• **Exercise tasks**
• 1. In the apartment description, quote everything from "Dining area Made" down to "tel: 3971 0444).".
• 2. Please list every telephone number in the apartment description, along with the business it belongs to.
• 3. Pick up the apartment description where it stops and keep writing.

• **Document text**
▬▬▬▬▬▬▬▬▬▬
Office/study The office, which can be closed off to create a guest room, is furnished with desks (HK$1,230 each) and lamps (HK$499 each) from Ikea (various locations; www.ikea.com.hk). On the floor is a styrofoam cutting board left behind by the metalsmith who worked on the site and behind it is an artwork by Miao’s wife, Mimi Teresa Yu. The two black ash Grand Prix chairs by Fritz Hansen are available for about HK$4,000 each at Manks (3/F, The Factory, 1 Yip Fat Street, Wong Chuk Hang, tel: 2522 2115). The grey fabric office chair is a Capisco by Hag, bought years ago in New York.
Living area detail To enhance the acoustics of the living area, Miao installed a plywood wall with random niches, which he designed and had made by Chung Shun Engineering for HK$65 per square foot. The white surface panels are made of Formica plastic laminate, which cost HK$234 a sheet (four feet by eight feet) at Yick Tai Timber (355 Portland Street, Mong Kok, tel: 2394 1698). The affordability of the plastic laminate and ease of maintenance in Hong Kong’s humid climate were reasons Miao chose the material.
Dining area Made from salvaged timber door frames, the dining table, which has steel legs, was designed by Miao and made for about HK$10,000 by Chung Shun Engineering. The pair also designed and made the steel-plated console (about HK$8,000) with plastic laminate. The chairs were about HK$2,000 each at Shenzhen’s Modern Design 100 (www.moderndesign100.com). The vintage pendant lamp cost about HK$1,200 from 1950 (Mikiki, 638 Prince Edward Road East, San Po Kong, tel: 3971 0444).
▬▬▬▬▬▬▬▬▬▬
• **Record list**
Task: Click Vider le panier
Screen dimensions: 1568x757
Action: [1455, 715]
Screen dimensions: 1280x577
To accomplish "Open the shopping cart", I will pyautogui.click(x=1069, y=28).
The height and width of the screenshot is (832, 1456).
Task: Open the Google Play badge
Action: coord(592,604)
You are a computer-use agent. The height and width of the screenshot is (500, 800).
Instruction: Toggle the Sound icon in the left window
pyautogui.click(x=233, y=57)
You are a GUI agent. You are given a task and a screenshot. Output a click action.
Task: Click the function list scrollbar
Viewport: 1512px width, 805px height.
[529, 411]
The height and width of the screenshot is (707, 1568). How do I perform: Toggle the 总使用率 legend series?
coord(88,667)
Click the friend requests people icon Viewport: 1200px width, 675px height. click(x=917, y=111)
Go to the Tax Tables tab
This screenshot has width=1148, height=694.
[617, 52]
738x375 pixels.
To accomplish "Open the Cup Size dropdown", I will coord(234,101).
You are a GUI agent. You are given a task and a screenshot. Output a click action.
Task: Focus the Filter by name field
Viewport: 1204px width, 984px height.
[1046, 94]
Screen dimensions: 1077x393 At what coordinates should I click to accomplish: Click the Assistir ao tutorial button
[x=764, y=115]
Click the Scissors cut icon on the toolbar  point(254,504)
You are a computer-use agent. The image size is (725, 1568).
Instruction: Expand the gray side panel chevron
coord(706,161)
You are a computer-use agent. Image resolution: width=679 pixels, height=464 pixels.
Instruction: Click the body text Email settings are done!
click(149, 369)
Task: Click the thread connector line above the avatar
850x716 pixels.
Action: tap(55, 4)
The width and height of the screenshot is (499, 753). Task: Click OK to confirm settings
▬▬▬▬▬▬▬▬▬▬
• **Expected answers**
• 1.
Dining area Made from salvaged timber door frames, the dining table, which has steel legs, was designed by Miao and made for about HK$10,000 by Chung Shun Engineering. The pair also designed and made the steel-plated console (about HK$8,000) with plastic laminate. The chairs were about HK$2,000 each at Shenzhen’s Modern Design 100 (www.moderndesign100.com). The vintage pendant lamp cost about HK$1,200 from 1950 (Mikiki, 638 Prince Edward Road East, San Po Kong, tel: 3971 0444).

• 2.
Manks: 2522 2115
Yick Tai Timber: 2394 1698
1950: 3971 0444

• 3.
Kitchen The Wow Kitchen System was built by Jia International (1A Neich Tower, 128 Gloucester Road, Wan Chai, tel: 2832 5000) for HK$220,000, which includes cabinets and an island with a Formica stone top and pop-up electricity sockets. The white stools were about HK$900 each from Come In (7/F, Cheung Hing Industrial Building, 23 Tai Yip Street, Ngau Tau Kok, tel: 3107 8802). The Bulthaup stool with the wooden seat was a gift.
En-suite bathroom Flanked by a toilet and a shower is a large tub with seats at both ends. Black granite from the mainland was used for the floor and tub. The stone cost about HK$80 per square foot at Plenty Marble & Engineering (695 Shanghai Street, Mong Kok, tel: 2381 5388). The white wall tiles by Cotto were about HK$25 per square foot at GCH International (1/F, Liven House, 61 King Yip Street, Kwun Tong, tel: 2520 2988).
Master bedroom Cement board was used behind the Flou bed (about HK$15,000) from Desideri (7/F, Oriental Crystal Commercial Building, 46 Lyndhurst Terrace, Central, tel: 2950 4026). The bedside table (about HK$2,500) was designed by 1:1 and built by Chung Shun Engineering. The bedside lamps (HK$3,500 each) came from Orsjo in Sweden (www.orsjo.com). Facing the bed is a room divider that features a pinboard on one side and a vanity and basins on the other. The basins (HK$1,500 each) were from Toto (11/F, 3 Lockhart Road, Wan Chai, tel: 2861 3177) and the taps (about HK$1,200 each) from Grohe (39/F, AIA Tower, 183 Electric Road, North Point, tel: 2806 0611).
Corridor Rather than have the guest bathroom as the focus at the end of the corridor, Miao moved its door slightly to the side. The corridor is illuminated by fluorescent tubes behind acid-etched glass.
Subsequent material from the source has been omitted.